**ASSIGNMENT**
All of the entries are to be restated word for word.

Stored data entries:
((
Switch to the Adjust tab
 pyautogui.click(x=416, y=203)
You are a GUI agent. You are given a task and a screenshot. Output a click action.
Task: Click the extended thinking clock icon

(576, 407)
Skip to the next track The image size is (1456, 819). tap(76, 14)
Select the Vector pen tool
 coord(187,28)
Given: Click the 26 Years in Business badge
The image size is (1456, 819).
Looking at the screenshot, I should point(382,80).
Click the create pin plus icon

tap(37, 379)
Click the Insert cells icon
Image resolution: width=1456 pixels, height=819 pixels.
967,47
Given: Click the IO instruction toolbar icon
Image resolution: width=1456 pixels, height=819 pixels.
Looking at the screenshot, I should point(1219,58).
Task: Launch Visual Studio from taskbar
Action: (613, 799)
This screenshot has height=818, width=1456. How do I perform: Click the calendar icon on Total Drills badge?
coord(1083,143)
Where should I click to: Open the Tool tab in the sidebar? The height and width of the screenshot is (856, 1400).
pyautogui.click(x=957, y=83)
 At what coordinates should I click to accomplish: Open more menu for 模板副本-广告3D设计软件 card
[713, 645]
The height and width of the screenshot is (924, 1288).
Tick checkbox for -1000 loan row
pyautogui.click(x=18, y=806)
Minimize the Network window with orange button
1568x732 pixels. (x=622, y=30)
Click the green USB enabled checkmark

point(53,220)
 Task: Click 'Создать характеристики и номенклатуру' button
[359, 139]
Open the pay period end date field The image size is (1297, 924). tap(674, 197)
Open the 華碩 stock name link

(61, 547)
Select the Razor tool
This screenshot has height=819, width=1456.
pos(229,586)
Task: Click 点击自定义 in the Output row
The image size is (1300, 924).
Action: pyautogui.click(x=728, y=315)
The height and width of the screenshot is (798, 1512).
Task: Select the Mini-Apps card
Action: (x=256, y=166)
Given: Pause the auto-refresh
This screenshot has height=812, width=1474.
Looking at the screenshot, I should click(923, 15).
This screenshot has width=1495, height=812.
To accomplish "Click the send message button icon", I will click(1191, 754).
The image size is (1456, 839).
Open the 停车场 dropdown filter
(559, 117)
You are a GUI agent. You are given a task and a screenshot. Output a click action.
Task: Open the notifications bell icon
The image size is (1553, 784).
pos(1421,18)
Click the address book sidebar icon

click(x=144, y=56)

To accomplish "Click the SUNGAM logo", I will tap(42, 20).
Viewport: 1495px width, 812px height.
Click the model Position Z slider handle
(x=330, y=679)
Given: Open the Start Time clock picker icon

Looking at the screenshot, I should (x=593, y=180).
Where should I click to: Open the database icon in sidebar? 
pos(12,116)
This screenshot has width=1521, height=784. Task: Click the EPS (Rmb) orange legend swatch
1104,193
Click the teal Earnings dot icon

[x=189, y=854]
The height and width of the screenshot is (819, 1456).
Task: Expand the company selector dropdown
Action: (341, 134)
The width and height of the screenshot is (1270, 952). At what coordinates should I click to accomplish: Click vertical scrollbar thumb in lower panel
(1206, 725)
))
**RESULT FOR THIS TASK**
Switch to the Adjust tab
 pyautogui.click(x=416, y=203)
You are a GUI agent. You are given a task and a screenshot. Output a click action.
Task: Click the extended thinking clock icon

(576, 407)
Skip to the next track The image size is (1456, 819). tap(76, 14)
Select the Vector pen tool
 coord(187,28)
Given: Click the 26 Years in Business badge
The image size is (1456, 819).
Looking at the screenshot, I should point(382,80).
Click the create pin plus icon

tap(37, 379)
Click the Insert cells icon
Image resolution: width=1456 pixels, height=819 pixels.
967,47
Given: Click the IO instruction toolbar icon
Image resolution: width=1456 pixels, height=819 pixels.
Looking at the screenshot, I should point(1219,58).
Task: Launch Visual Studio from taskbar
Action: (613, 799)
This screenshot has height=818, width=1456. How do I perform: Click the calendar icon on Total Drills badge?
coord(1083,143)
Where should I click to: Open the Tool tab in the sidebar? The height and width of the screenshot is (856, 1400).
pyautogui.click(x=957, y=83)
 At what coordinates should I click to accomplish: Open more menu for 模板副本-广告3D设计软件 card
[713, 645]
The height and width of the screenshot is (924, 1288).
Tick checkbox for -1000 loan row
pyautogui.click(x=18, y=806)
Minimize the Network window with orange button
1568x732 pixels. (x=622, y=30)
Click the green USB enabled checkmark

point(53,220)
 Task: Click 'Создать характеристики и номенклатуру' button
[359, 139]
Open the pay period end date field The image size is (1297, 924). tap(674, 197)
Open the 華碩 stock name link

(61, 547)
Select the Razor tool
This screenshot has height=819, width=1456.
pos(229,586)
Task: Click 点击自定义 in the Output row
The image size is (1300, 924).
Action: pyautogui.click(x=728, y=315)
The height and width of the screenshot is (798, 1512).
Task: Select the Mini-Apps card
Action: (x=256, y=166)
Given: Pause the auto-refresh
This screenshot has height=812, width=1474.
Looking at the screenshot, I should click(923, 15).
This screenshot has width=1495, height=812.
To accomplish "Click the send message button icon", I will click(1191, 754).
The image size is (1456, 839).
Open the 停车场 dropdown filter
(559, 117)
You are a GUI agent. You are given a task and a screenshot. Output a click action.
Task: Open the notifications bell icon
The image size is (1553, 784).
pos(1421,18)
Click the address book sidebar icon

click(x=144, y=56)

To accomplish "Click the SUNGAM logo", I will tap(42, 20).
Viewport: 1495px width, 812px height.
Click the model Position Z slider handle
(x=330, y=679)
Given: Open the Start Time clock picker icon

Looking at the screenshot, I should (x=593, y=180).
Where should I click to: Open the database icon in sidebar? 
pos(12,116)
This screenshot has width=1521, height=784. Task: Click the EPS (Rmb) orange legend swatch
1104,193
Click the teal Earnings dot icon

[x=189, y=854]
The height and width of the screenshot is (819, 1456).
Task: Expand the company selector dropdown
Action: (341, 134)
The width and height of the screenshot is (1270, 952). At what coordinates should I click to accomplish: Click vertical scrollbar thumb in lower panel
(1206, 725)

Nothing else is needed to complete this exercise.